No, no es un partido de la Liga Profesional ni de la Primera Nacional del fútbol argentino. Son cientos de japoneses que cantan “ohhh ganbatte Japooooon” al ritmo del clásico “ohhh dale, dale Bo’”, al unísono y sin detenerse durante los 90 minutos de un partido de la Copa del Mundo.

Ganbatte proviene del verbo ganbaru, una expresión que condensa uno de los pilares de la mentalidad nipona: la resiliencia y el compromiso absoluto con una tarea. Es dar lo mejor de uno mismo sin rendirse jamás, incluso cuando el viento sopla de frente. Y eso fue exactamente lo que hizo Japón en su estreno mundialista. Perdía dos veces frente a Países Bajos, un rival históricamente superior, pero encontró la fuerza para levantarse una y otra vez hasta rescatar un valioso 2-2 en el Grupo F.

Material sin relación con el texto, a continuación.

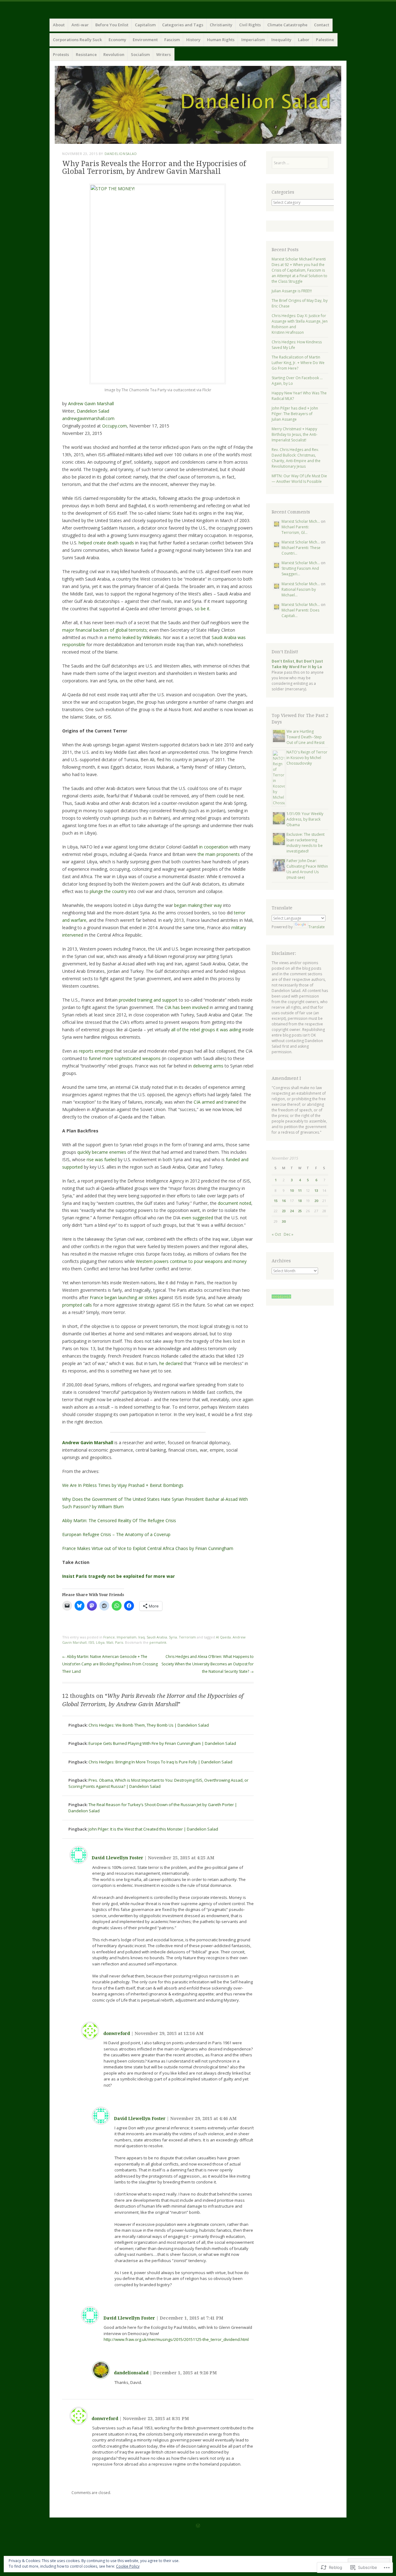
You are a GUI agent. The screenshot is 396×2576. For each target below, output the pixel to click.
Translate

Porque si hay un lugar donde la globalización futbolera alcanza su máxima expresión es un Mundial. Allí las fronteras parecen difuminarse y las identidades dialogan de maneras inesperadas. Hinchas japoneses cantan con melodías argentinas. Hinchas argentinos se descubren alentando por Japón desde el sillón de sus casas. Lo que ocurre en las tribunas es, en realidad, el reflejo de algo más profundo: las identidades -incluso aquellas tan arraigadas como las nacionales- no son compartimentos estancos. Son construcciones vivas, permeables, en permanente transformación. Son híbridas.

Hace tiempo que a Japón se le exige un poco más. Los más futboleros observan con atención una evolución que ya dejó de ser una promesa para convertirse en una realidad. Vienen de alcanzar los octavos de final en Qatar 2022, donde derrotaron a Alemania y a España en fase de grupos, y también de rozar una hazaña histórica en Rusia 2018, cuando Bélgica le remontó un 2-0 en los minutos finales. Por eso, el debut ante Países Bajos, una de las escuelas más prestigiosas de la historia de este deporte, despertaba tanta expectativa.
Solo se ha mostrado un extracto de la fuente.